Cosa dire in conclusione? prima di tutto un messaggio agli organizzatori: se fate parte della Federazione, di un EPS o Discipline Associate è inutile scrivere “manifestazione ludico motoria”, non è l’abito che fa il monaco, in ogni caso se la manifestazione supera i 20 km o è particolarmente impegnativa, come trail e corsa in montagna, l’unica protezione dai guai, a parte l’assicurazione, è il certificato medico AGONISTICO. L’esonero di responsabilità che alcuni fanno firmare  in caso di effettiva necessità non serve in quanto è contra legem e quindi non “opponibile”.

 

Ai colleghi giornalisti, che subito hanno parlato d’infarto, consiglierei una maggiore prudenza: un gran numero di partecipanti è stato soccorso per punture di calabroni, non potrebbe essere stato uno choc anafilattico?

 

Ai miei “fratelli” podisti, coi quali corro da oltre 40 anni, raccomando la visita medica: la tutela della nostra salute è un dovere morale verso la nostra famiglia ed un dovere civico verso la collettività.

 

NdD. Purtroppo, lo stesso 6 agosto a Modena è morto in allenamento anche Mattia Dall’Aglio, nuotatore nel giro della Nazionale, ovviamente controllatissimo mediante tutti i test medici disponibili.
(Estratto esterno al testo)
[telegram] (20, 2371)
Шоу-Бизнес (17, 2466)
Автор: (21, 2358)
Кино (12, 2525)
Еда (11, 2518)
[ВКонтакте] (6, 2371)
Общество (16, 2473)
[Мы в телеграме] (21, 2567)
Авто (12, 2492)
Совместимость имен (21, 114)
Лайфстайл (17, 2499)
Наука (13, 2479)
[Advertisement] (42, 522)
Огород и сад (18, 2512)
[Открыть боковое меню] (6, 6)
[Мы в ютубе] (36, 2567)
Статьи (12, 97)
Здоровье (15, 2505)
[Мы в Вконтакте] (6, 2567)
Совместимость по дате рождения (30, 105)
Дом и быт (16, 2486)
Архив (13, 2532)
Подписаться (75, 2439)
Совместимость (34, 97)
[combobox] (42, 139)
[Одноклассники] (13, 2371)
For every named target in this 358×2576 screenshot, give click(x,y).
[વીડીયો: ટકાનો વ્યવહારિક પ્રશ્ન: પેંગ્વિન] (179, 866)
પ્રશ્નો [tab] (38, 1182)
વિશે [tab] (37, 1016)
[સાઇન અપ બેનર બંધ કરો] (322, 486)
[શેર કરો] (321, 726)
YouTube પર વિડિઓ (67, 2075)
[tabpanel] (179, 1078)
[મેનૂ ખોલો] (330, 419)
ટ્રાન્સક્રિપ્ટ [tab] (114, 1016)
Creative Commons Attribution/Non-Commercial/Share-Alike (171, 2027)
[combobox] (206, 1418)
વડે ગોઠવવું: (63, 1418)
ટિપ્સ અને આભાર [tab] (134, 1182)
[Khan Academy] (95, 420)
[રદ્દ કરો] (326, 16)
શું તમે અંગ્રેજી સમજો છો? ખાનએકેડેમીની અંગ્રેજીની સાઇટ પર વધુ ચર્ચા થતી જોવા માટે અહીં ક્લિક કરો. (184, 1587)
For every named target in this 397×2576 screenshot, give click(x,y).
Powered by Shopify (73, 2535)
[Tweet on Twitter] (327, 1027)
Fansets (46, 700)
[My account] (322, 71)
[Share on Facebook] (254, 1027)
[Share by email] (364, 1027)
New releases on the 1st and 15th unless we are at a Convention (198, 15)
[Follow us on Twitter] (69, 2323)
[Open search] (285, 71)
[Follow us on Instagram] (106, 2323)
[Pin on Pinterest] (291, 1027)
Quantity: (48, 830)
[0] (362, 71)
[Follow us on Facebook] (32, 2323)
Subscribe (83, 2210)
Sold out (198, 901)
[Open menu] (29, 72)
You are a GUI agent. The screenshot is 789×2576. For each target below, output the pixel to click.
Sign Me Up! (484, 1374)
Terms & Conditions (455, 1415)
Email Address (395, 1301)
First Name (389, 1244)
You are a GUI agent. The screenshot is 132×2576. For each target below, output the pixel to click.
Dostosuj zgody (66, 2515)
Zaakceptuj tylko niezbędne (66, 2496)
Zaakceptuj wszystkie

L’autopsia dice che si è trattato di “arresto cardiaco”, che vuol dire tutto e non vuol dire niente (se muori, è chiaro che il cuore si ferma; e se il cuore si ferma, è chiaro che muori: ma perché il cuore si è fermato? Ovvero, può capitare a tutti noi che un bel giorno il cuore si fermi??); ma convalida per l’ennesima volta anche quanto mi disse la specialista dopo avermi rilasciato, come ogni anno,  l’idoneità agonistica: “questo certificato attesta solo che lei OGGI sta bene, ma non è in grado di predire cosa le accadrà domani”. Resta sacrosanto l’invito a tenersi sotto controllo, ma senza credere che un elettrocardiogramma e un successivo pezzo di carta timbrato ti mettano al riparo (tutt’al più mettono legalmente al riparo il tuo presidente di società e l’organizzatore della corsa cui partecipi; eppure la morte di Dall’Aglio ha già provocato un paio di “avvisi di garanzia”).

 

Quanto alla definizione delle “ludico-motorie”, credo sia un ripiego burocratico (allo scopo primario di alleggerire il lavoro delle strutture mediche specializzate e non impedire la pratica sportiva moderata a quelli che ne avrebbero più bisogno). Almeno dalle mie parti, la gara competitiva e la ludico-motoria sono la stessa corsa: salvo che gli iscritti alla competitiva avranno una classifica, talora (ma non sempre) un premio più consistente; i non competitivi partono alle loro spalle, pagano meno di iscrizione, non hanno classifica, ma spesso accade che correndo superino i competitivi, e probabilmente il loro “impegno cardio-vascolare” è superiore.

 

Proporre l’idoneità agonistica per tutti sarebbe utile (sebbene, come mostrano il caso di Dall’Aglio o del calciatore Morosini e di tanti altri, non decisivo), irrealistico nel nostro sistema sanitario, accentuerebbe le distanze dalla legislazione europea e soprattutto distoglierebbe molti dalla pratica sportiva. Molti che poi andrebbero a corricchiare, o a scalare i monti o a buttarsi in mare, per conto loro, senza chiedere più il parere nemmeno del medico di famiglia. [F.M.]